### Texte à lire
——————
Une star des All Blacks suspendue un match… pour avoir eu des relations sexuelles dans des toilettes publiques

Une star des All Blacks suspendue un match… pour avoir eu des relations sexuelles dans des toilettes publiques
RUGBY

RUGBY - Le demi de mêlée Aaron Smith, champion du monde l'an dernier avec la Nouvelle-Zélande, a été suspendu un match par sa Fédération pour être allé aux toilettes avec une jeune femme tandis qu’il se trouvait en sélection.

L’avion n’allait pas tarder à décoller, mais Aaron Smith était trop pressé de s’envoyer en l’air. On rigole mais, en Nouvelle-Zélande, l’affaire est sérieuse : elle a abouti à la suspension, pour un match, du demi de mêlée, pour « mauvaise conduite », en attendant qu'il soit entendu par une commission d’enquête dès son retour au pays. « Il ne disputera donc pas le match de ce week-end (contre l’Afrique du Sud, dans le cadre du Rugby Championship, ndlr) à Durban », a ainsi annoncé, dans la nuit de mercredi à jeudi, son sélectionneur, Steve Hansen. « C'est vraiment une mauvaise décision prise par Aaron, et qui rejaillit de manière négative sur lui-même et sur l'équipe », a ajouté Steve Tew, directeur général de la Fédération néo-zélandaise.
——————
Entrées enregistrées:
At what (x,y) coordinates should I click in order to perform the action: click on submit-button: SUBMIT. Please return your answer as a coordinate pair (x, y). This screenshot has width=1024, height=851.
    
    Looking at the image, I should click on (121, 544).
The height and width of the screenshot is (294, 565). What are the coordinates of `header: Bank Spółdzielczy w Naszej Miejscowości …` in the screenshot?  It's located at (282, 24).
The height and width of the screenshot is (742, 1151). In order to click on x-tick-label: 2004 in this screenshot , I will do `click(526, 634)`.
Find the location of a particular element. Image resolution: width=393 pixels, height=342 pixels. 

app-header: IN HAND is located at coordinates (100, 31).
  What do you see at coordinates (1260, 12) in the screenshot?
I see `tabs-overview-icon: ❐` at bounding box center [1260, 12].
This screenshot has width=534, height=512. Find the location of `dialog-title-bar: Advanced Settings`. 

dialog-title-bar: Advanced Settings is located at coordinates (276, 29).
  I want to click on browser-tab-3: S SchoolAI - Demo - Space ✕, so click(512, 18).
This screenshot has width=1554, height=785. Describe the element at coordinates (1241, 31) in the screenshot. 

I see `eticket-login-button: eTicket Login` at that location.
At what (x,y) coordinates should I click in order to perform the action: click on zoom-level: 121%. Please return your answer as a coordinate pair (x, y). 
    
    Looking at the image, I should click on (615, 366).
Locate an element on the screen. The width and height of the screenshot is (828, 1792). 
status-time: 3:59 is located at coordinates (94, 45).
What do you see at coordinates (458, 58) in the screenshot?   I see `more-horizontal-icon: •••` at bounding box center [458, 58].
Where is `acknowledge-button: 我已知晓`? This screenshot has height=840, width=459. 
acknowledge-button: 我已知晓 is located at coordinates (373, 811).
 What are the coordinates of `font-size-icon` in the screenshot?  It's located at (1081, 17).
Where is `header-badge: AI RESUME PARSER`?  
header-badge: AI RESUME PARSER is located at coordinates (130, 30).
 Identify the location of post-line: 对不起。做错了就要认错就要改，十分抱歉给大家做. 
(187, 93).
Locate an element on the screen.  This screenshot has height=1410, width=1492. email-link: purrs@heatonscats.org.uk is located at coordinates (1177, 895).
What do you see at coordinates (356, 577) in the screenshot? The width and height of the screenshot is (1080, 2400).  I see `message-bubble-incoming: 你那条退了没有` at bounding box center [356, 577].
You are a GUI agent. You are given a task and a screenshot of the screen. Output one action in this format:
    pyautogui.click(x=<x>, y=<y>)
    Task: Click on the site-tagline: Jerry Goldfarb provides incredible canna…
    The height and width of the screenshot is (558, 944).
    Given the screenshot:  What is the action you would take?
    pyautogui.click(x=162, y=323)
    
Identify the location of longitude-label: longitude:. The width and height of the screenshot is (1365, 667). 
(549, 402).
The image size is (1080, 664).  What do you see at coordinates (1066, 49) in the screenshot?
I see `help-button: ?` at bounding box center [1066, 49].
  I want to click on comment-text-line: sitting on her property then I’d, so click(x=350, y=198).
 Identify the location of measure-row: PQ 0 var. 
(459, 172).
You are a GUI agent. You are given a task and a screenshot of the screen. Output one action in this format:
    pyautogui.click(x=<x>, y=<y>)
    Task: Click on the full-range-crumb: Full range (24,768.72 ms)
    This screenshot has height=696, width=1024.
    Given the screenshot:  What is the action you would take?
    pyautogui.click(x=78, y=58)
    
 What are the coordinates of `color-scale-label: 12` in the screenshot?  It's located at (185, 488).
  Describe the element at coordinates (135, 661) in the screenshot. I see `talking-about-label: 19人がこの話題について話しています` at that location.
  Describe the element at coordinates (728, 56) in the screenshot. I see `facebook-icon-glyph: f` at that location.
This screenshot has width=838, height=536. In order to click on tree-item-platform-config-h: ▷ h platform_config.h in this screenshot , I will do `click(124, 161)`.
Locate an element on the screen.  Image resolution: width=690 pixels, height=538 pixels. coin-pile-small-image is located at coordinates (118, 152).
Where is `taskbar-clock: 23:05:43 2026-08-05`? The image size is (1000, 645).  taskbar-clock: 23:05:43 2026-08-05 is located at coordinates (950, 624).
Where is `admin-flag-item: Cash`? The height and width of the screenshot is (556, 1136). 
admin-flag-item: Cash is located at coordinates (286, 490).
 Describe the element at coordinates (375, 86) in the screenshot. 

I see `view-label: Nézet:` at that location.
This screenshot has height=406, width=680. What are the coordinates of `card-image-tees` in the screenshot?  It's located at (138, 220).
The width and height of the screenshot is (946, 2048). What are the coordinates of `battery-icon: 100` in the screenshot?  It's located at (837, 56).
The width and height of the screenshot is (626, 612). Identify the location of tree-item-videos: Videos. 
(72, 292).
——————
### Consignes de l'exercice
- A) Répondez à ces questions sur l'article consacré à la suspension d'Aaron Smith :
(i) À quel poste joue Aaron Smith ?
(ii) Contre quelle équipe et dans quelle ville se joue le match de ce week-end ?
(iii) Quelle fonction occupe Steve Tew ?
- B) Poursuivez l'article sur la suspension d'Aaron Smith après sa dernière phrase.

### Réponses de l'exercice
- A)
(i) Demi de mêlée.
(ii) Contre l'Afrique du Sud, à Durban.
(iii) Directeur général de la Fédération néo-zélandaise.

- B)
On rembobine. La scène, révélée par le New Zealand Herald, se déroule le 18 septembre  dans l’aéroport de Christchurch. Aaron Smith est alors vu pénétrant dans des toilettes en compagnie d’une femme qui n’est pas son épouse. Un témoin, cité par le journal, évoque « des bruits » qui laissent peu de place au doute quant à l’objet de cette entrevue à l’abri des regards.

Rien de bien grave, direz-vous ? Le hic, c’est que, chez les All Blacks, on ne badine pas avec le code de bonne conduite, destiné à préserver une image de marque. Et il se trouve que, en plus de s’être fait pincer, le demi de mêlée portait le survêtement de la sacro-sainte équipe nationale au moment des faits (du moins, juste avant et juste après). Et a, en outre, utilisé des toilettes pour handicapés. À sa décharge, notons cependant que le joueur a pris soin de ne pas retarder la délégation, pliant l’affaire en « cinq minutes » selon le témoin, décidément très attentif.